СУДЬБЫ...

ПОЭТ АЛИК РИВИН - ПОТРЯСАЮЩЕ!
***
Он конечно был в реальности , этот великолепный поэт, он был
в реальности , его многие видели, слушали, разговаривали с ним,
но от него это только и осталось -образ в воспоминаниях современников
и только 32 стихотворения на бумаге (так считает известный нам литературовед и поэт Кузьминский).
При том, что даже не удалось найти ни одной его фотографии, только рисунки.
И тем не менее поэт он грандиозный-настоящий, живущий только поэзией и ничем больше.
Эта замечательная поэтическая фигура -поэт АЛИК РИВИН, хотя практически его никто не знает и не слышали о нём, однако он будет интересен любому кто соприкоснётся и с его жизнью и с его стихами.
Для начала, по счастью, установлено полное имя поэта — Александр Иосифович Ривин. Год рождения — скорей всего, 1915 или 1916. В конце 20-х его семья переехала из Минска в Москву, но вскоре распалась: мать умерла, отношения с отцом испортились. Окончив школу, Алик пошел работать на завод, однако почти сразу изувечил руку то ли прессом,
то ли шкивом. (Искалеченная рука — немаловажная деталь ривинской мифологии, наподобие одноглазости Одина,. В 1933 году Ривин объявился в Ленинграде и начал учебу в ЛИФЛИ, однако : со второго курса попал в психиатрическую больницу с диагнозом "шизофрения", провел там несколько месяцев и больше в институт не вернулся.
Жить ему оставалось менее десяти лет. (хотя то же точно не известно).
Это были годы причудливого полубродяжьего существования,
где вечные безнадежные влюбленности мешались с одиночеством, многочисленные дружбы — с безденежной безбытностью, а поэзия безраздельно властвовала над жизнью. Таким он и запомнился ленинградцам конца 30-х: раздерганный, полусвихнутый и увечный парнишка, непрестанно бормотавший под нос стихи и без конца читающий их любому, кто неосмотрительно выразит желание послушать... Замечательный чудак и оригинал. Полунищий, неприкаянный, да еще
и выставляющий эту неприкаянность напоказ.

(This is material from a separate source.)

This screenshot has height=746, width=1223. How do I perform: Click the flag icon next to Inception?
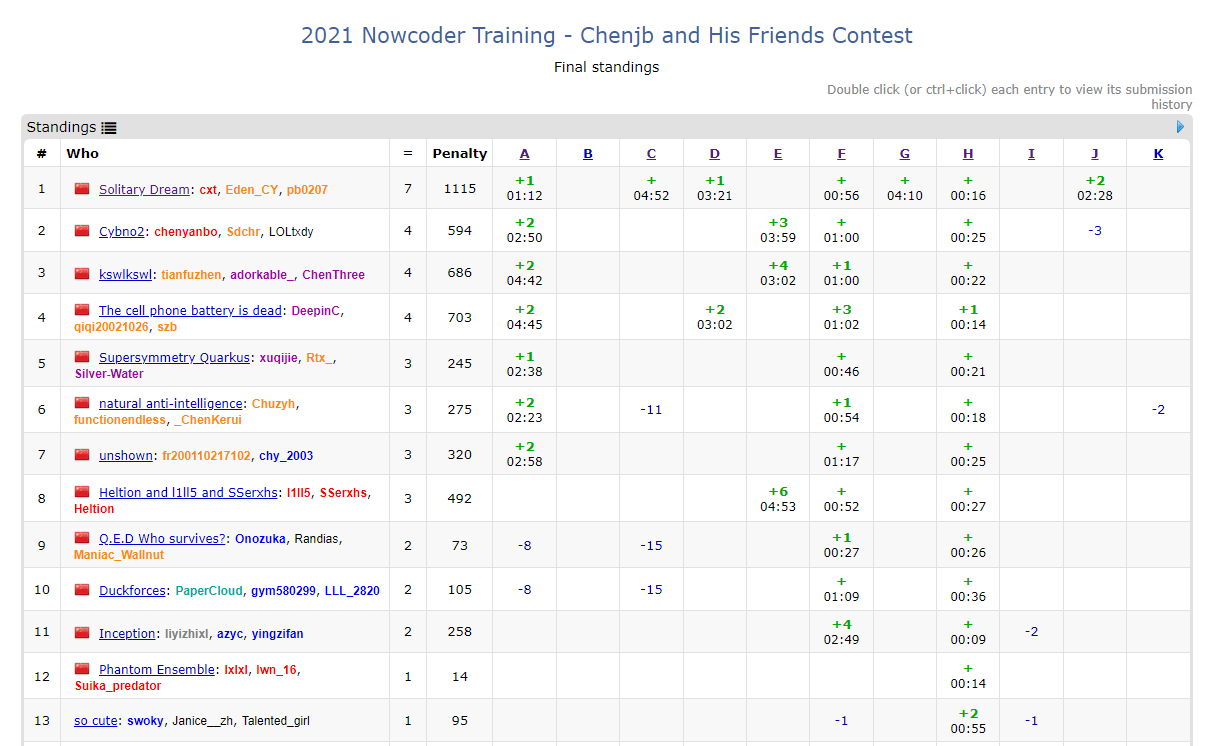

Воспоминания о нём:""Из студентов и профессоров 30-х гг. его помнят многие, известно, что его стихами восхищался знаменитый профессор
Г. А. Гуковский. Характерный анекдот: Ривин приходит к Гуковским, садится на пол, держа двумя руками собственную ногу, и начинает петь еврейские псалмы. Когда его просят перестать, открывает один глаз и просит: "Дайте тимак" (рубль). Когда ему дают рубль, начинает читать — частично петь — свои стихи".
Ещё из воспоминаний:"Он демонстрировал свою ненормальность, заброшенность и неустроенность, танцуя на трамвайных остановках, распевая “я Алик — дер мишигинер” (дурачок-идиш) и выпрашивая
у прохожих грошики. Он был бездомен и одинок, в постоянной ссоре
с отцом, который его небрежно и нехотя подкармливал. Он был вхож
в многие литературные дома тех лет, но ни у кого особенно не задерживался".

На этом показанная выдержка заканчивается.